The best book I read this month is the 20th installment in Ian Rankin’s John Rebus series: Even Dogs in the Wild. It’s my favorite in the series (so far).
I’d never read any Rebus books before last summer. The series was recommended to me when I mentioned that I was traveling to Edinburgh and that when I traveled, I liked to read books set in the place I was visiting. The Rebus recommendation was spot on.
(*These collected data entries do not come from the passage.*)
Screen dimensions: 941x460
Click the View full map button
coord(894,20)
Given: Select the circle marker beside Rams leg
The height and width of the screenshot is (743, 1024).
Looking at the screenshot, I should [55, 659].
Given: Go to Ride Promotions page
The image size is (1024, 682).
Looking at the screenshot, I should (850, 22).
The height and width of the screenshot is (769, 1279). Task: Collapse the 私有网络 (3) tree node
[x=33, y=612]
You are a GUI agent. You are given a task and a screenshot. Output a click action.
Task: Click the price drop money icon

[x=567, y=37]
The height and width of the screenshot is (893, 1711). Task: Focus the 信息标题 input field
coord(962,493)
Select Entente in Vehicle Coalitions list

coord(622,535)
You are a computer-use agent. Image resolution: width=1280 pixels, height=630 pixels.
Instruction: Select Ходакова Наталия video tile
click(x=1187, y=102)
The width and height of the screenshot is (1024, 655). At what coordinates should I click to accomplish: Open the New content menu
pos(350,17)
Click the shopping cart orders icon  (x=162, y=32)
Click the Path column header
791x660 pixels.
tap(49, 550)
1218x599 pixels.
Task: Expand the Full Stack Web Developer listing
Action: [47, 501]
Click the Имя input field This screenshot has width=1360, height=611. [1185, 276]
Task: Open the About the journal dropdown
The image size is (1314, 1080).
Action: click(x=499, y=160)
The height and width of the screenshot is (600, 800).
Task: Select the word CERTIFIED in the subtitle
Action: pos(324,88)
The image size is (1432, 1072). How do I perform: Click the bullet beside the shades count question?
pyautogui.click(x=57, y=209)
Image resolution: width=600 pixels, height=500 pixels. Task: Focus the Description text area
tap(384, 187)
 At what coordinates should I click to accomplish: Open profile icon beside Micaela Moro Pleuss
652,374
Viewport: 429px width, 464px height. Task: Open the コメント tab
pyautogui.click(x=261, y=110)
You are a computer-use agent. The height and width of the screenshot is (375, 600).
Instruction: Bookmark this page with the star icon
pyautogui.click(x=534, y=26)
Rebus is a Detective Inspector who lives and works in Edinburgh. He first appeared in Knots and Crosses way back in 1987. In the early books in the series, Rebus was not all that likable and felt pretty flat as a character. What I enjoyed most about reading those books was being in the city where the stories were set and seeing many of the story locations in person. For example, one of the Rebus books I read while in Edinburgh began with a murder in Mary King’s Close. I read those pages a couple days before my own scheduled guided tour of the close. Similarly, Rebus regularly walked up the Canongate and the Cowgate and through the Grassmarket—all places I walked while I was there. Reading about places I was seeing in person made my visit more meaningful and the stories more alive.
By Book 20, published in 2015, Rebus is retired. That, of course, doesn’t stop him from being involved in the latest case du jour. What set Even Dogs in the Wild apart, though, was the character growth. For the first time, Rebus seems to have grown. He felt like a real person, not a stock character. The same for his frenemy, Big Ger Cafferty, an aging mob boss. Both men show signs of change and vulnerability that they hadn’t shown before. It made for a refreshing and engaging read—enough so that I’m very much looking forward to reading the last two books (so far) in the series.
(All that said, you can read and understand Even Dogs in the Wild without having read the previous 19 books in the series.)